BEGIN Records provided

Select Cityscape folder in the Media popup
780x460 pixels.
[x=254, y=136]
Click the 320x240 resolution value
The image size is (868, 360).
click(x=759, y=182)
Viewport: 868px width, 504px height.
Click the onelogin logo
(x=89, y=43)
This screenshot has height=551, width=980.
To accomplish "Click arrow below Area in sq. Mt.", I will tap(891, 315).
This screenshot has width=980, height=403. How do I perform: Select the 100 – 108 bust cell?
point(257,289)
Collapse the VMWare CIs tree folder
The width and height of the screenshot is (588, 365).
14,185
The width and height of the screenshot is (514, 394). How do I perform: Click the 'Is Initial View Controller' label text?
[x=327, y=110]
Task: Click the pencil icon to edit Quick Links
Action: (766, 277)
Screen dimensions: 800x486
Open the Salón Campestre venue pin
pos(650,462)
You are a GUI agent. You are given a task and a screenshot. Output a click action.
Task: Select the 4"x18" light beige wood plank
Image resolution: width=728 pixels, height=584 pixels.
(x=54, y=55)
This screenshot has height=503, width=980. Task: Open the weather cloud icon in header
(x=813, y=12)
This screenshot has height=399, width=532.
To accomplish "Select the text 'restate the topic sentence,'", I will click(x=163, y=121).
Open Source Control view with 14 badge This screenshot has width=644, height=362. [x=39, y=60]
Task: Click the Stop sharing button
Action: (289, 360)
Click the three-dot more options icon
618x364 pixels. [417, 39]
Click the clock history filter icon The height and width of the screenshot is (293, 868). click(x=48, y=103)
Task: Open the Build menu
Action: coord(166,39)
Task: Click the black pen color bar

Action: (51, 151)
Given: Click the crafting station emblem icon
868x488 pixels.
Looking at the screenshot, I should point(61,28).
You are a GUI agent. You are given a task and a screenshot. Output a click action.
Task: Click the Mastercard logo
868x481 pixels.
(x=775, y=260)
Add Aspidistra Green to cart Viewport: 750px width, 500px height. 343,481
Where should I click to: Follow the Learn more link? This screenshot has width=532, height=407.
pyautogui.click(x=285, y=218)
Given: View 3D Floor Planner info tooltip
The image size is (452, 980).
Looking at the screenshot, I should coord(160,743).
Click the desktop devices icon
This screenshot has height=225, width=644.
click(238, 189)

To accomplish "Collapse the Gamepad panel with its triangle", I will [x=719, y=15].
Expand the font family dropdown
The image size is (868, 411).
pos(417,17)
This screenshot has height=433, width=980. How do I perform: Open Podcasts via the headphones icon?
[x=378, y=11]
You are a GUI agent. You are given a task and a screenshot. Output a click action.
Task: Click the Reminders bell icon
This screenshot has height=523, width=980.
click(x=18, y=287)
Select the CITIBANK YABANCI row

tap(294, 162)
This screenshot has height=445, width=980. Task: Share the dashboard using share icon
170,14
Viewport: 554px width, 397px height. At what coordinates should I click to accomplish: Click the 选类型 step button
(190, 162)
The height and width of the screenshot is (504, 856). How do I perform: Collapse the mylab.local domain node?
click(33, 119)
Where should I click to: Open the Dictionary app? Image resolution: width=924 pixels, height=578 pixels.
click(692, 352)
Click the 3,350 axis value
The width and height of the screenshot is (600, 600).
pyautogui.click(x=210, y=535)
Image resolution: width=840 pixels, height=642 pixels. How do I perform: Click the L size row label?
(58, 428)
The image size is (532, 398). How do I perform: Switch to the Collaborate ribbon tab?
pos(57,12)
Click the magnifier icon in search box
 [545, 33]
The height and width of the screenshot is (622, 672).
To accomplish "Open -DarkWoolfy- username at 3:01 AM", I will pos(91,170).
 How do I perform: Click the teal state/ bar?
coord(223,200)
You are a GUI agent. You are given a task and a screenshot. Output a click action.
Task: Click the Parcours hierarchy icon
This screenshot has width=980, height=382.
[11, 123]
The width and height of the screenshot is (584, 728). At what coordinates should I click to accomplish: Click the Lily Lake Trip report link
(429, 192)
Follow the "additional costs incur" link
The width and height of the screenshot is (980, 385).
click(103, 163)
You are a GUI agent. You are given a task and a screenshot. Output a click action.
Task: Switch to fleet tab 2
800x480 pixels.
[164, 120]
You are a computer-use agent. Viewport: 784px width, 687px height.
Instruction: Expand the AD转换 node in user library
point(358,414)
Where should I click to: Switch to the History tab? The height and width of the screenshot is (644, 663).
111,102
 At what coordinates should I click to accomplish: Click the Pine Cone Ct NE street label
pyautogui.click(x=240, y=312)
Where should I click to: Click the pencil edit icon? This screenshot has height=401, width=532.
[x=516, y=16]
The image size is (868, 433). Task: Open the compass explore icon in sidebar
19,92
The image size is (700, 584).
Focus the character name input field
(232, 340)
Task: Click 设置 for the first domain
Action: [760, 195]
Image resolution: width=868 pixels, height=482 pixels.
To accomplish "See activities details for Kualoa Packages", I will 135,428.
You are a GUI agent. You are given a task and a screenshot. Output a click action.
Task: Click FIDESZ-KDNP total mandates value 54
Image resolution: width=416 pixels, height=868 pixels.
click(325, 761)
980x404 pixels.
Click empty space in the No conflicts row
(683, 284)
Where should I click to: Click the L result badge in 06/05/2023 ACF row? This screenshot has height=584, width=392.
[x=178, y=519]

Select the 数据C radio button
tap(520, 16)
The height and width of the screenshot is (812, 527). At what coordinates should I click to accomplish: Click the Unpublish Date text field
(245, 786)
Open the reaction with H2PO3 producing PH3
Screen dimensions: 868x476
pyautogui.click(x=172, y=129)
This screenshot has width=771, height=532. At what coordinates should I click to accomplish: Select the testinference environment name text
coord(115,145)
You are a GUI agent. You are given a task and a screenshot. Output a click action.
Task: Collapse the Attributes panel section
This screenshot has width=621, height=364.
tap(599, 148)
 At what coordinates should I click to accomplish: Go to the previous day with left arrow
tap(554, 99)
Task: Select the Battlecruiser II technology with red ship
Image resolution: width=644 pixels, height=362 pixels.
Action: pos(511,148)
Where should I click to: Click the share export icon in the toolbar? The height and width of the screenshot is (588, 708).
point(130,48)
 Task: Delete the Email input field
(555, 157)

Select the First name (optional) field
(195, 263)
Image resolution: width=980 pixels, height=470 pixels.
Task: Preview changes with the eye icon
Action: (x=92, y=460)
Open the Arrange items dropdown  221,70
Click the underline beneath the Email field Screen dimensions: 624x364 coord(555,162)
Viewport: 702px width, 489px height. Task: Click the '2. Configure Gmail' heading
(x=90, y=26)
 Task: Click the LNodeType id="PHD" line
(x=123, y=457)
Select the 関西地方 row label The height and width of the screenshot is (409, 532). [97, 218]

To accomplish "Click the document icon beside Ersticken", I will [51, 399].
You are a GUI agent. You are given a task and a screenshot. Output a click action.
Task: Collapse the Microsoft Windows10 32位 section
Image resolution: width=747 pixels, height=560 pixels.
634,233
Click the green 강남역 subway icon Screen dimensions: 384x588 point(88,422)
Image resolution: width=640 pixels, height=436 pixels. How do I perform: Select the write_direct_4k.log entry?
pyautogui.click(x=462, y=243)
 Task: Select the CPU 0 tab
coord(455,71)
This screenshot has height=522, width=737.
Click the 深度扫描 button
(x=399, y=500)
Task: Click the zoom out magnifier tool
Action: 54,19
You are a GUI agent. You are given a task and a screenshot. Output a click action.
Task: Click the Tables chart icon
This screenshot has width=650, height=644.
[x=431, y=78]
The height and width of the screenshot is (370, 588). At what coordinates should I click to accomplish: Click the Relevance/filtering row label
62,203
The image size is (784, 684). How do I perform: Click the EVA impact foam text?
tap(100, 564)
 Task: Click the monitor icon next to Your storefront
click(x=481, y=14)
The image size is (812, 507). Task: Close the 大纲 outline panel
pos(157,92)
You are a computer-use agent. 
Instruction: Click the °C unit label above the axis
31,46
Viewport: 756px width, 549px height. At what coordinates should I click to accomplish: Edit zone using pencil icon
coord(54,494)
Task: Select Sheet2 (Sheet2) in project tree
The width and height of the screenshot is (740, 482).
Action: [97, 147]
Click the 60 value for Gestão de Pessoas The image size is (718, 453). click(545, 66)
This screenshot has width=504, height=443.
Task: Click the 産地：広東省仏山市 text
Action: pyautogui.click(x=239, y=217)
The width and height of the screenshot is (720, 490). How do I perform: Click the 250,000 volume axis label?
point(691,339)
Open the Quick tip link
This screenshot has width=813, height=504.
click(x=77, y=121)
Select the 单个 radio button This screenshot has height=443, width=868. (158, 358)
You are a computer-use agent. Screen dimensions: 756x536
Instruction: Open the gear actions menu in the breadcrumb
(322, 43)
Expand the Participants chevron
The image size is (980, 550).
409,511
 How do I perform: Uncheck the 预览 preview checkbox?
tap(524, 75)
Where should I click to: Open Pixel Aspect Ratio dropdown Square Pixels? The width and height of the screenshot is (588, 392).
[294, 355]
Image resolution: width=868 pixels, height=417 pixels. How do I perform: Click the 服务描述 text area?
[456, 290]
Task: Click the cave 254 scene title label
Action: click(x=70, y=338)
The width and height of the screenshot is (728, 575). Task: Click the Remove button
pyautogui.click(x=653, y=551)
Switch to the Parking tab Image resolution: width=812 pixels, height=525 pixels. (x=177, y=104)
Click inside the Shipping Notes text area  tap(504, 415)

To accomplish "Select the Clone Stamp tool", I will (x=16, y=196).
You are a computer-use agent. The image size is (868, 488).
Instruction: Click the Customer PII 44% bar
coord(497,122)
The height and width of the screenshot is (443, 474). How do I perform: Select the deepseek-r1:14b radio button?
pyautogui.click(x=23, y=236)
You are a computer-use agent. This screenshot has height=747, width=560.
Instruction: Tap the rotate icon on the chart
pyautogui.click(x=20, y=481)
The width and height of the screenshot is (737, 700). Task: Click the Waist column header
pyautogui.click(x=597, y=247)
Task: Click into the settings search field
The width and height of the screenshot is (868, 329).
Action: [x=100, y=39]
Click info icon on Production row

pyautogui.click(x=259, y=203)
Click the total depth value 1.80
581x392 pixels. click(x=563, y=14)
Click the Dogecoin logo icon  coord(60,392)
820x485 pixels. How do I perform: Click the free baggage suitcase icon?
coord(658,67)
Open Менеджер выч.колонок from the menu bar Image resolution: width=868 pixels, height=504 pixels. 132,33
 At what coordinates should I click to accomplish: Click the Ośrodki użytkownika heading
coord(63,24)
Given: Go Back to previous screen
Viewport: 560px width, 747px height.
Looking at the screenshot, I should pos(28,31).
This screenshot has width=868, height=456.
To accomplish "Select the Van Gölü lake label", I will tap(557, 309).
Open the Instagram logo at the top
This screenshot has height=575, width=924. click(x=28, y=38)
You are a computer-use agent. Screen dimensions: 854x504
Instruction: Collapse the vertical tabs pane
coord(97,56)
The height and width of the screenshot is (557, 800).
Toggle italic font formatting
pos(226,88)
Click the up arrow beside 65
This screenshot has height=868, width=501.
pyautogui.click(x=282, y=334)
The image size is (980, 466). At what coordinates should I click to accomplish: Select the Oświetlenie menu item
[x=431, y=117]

END Records provided

- _Aim of the task_:
Only the lines that contain the string "computer" should be copied from the entries above.

- _Final answer_:
You are a computer-use agent. Viewport: 784px width, 687px height.
You are a computer-use agent. 
You are a computer-use agent. Screen dimensions: 756x536
You are a computer-use agent. The image size is (868, 488).
You are a computer-use agent. This screenshot has height=747, width=560.
You are a computer-use agent. Screen dimensions: 854x504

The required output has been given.